» EXERCISE: The answer is the line that contains "Click the rocket icon beside the dialog title" followed by every later line of the entries below, each repeated exactly, and nothing else.

» RECORDS SHOWN:

########################################

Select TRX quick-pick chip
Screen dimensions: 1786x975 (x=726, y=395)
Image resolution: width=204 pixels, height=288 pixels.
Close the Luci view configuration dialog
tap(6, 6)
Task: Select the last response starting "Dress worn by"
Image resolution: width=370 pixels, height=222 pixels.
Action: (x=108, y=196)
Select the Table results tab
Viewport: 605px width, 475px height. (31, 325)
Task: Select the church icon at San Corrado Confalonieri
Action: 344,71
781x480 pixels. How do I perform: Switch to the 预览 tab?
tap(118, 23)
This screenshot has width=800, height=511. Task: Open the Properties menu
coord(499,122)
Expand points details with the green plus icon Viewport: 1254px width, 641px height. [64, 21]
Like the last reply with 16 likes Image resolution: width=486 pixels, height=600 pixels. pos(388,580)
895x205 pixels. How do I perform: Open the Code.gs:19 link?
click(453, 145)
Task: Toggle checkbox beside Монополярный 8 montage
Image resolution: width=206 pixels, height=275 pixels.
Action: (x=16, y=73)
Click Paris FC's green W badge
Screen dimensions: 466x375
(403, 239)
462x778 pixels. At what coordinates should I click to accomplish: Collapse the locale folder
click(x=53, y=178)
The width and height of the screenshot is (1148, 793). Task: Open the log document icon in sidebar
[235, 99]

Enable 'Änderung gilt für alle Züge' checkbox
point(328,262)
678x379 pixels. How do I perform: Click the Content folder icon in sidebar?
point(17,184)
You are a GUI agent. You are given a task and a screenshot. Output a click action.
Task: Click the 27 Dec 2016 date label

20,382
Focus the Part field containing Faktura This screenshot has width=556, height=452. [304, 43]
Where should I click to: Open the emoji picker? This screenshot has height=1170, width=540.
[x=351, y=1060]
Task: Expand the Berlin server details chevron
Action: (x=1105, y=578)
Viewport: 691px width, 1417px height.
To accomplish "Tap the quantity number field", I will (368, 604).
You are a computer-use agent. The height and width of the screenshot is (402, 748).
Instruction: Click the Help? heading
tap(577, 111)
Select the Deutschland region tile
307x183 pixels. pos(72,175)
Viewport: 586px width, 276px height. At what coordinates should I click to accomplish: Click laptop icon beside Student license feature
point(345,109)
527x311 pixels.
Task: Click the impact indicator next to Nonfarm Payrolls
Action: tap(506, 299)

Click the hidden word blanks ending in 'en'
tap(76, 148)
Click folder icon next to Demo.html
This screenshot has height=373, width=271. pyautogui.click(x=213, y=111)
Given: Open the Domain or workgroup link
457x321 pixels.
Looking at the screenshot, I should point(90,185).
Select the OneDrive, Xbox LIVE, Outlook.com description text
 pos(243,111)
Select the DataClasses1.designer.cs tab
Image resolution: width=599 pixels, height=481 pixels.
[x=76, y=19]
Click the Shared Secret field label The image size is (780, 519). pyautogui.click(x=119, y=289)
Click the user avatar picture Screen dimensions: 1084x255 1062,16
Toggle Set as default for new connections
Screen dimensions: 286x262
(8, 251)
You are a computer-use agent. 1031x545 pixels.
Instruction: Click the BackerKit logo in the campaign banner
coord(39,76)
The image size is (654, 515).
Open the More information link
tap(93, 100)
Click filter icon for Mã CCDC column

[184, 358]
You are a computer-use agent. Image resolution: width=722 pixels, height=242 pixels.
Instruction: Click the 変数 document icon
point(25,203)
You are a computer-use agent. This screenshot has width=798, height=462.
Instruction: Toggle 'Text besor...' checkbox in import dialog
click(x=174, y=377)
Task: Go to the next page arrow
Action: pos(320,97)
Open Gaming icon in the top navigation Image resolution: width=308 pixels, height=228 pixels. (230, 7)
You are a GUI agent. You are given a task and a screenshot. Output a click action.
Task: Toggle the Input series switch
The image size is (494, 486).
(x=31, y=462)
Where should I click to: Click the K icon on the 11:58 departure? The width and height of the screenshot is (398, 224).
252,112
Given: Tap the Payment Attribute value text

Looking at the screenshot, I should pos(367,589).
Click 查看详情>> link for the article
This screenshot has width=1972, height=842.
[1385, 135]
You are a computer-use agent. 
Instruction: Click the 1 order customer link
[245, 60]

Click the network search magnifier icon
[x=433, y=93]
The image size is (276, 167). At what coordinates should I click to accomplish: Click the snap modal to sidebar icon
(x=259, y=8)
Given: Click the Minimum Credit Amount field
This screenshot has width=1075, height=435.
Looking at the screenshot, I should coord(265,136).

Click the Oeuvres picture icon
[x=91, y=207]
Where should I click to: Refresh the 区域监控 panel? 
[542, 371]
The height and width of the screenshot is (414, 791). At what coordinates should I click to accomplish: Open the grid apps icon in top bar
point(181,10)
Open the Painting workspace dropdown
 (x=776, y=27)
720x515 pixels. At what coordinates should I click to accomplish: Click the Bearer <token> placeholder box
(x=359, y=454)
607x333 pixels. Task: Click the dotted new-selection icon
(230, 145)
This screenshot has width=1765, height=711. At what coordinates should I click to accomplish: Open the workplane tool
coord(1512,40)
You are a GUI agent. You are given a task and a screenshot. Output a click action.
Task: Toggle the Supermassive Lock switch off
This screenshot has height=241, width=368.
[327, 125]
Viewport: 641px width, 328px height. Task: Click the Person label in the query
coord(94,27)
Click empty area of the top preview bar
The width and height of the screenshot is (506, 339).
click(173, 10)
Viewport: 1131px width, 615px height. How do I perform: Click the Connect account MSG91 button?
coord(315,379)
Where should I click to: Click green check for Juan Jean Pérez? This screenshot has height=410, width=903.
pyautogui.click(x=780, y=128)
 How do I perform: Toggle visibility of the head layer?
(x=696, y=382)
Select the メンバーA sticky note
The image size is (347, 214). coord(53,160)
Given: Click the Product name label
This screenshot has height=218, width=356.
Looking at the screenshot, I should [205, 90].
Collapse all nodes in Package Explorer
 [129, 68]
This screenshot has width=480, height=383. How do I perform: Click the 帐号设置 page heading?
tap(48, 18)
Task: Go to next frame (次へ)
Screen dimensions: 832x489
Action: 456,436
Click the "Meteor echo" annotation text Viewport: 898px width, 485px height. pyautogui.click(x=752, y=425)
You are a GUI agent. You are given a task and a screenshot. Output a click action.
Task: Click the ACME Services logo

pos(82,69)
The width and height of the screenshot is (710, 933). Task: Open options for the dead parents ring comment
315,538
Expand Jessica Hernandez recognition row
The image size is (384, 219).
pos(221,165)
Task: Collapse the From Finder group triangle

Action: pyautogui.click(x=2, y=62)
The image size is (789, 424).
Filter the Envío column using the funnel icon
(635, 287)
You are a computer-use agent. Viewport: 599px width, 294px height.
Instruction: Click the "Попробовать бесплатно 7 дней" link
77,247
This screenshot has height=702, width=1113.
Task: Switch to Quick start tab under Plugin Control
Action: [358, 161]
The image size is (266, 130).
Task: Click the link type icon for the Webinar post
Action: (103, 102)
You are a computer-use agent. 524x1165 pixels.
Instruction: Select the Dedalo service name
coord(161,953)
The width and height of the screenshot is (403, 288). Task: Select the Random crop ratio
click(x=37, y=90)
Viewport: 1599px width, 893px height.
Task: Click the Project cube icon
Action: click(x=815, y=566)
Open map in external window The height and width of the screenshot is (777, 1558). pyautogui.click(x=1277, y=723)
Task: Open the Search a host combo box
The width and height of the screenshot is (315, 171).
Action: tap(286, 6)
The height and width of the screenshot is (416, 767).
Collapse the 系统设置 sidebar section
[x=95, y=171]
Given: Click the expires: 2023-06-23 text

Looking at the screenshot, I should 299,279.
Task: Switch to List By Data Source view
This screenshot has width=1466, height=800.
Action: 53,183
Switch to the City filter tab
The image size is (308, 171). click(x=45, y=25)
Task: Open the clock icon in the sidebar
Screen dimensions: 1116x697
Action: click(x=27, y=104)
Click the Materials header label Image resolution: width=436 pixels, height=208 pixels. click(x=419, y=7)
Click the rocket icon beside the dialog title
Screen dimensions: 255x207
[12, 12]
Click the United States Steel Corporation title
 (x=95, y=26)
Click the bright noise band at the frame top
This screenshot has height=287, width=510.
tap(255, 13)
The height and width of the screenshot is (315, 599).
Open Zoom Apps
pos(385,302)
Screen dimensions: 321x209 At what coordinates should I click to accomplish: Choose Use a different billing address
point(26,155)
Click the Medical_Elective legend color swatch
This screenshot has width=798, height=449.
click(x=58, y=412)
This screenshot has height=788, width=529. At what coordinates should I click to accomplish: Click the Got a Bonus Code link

########################################

» TASK OUTPUT:
Click the rocket icon beside the dialog title
Screen dimensions: 255x207
[12, 12]
Click the United States Steel Corporation title
 (x=95, y=26)
Click the bright noise band at the frame top
This screenshot has height=287, width=510.
tap(255, 13)
The height and width of the screenshot is (315, 599).
Open Zoom Apps
pos(385,302)
Screen dimensions: 321x209 At what coordinates should I click to accomplish: Choose Use a different billing address
point(26,155)
Click the Medical_Elective legend color swatch
This screenshot has width=798, height=449.
click(x=58, y=412)
This screenshot has height=788, width=529. At what coordinates should I click to accomplish: Click the Got a Bonus Code link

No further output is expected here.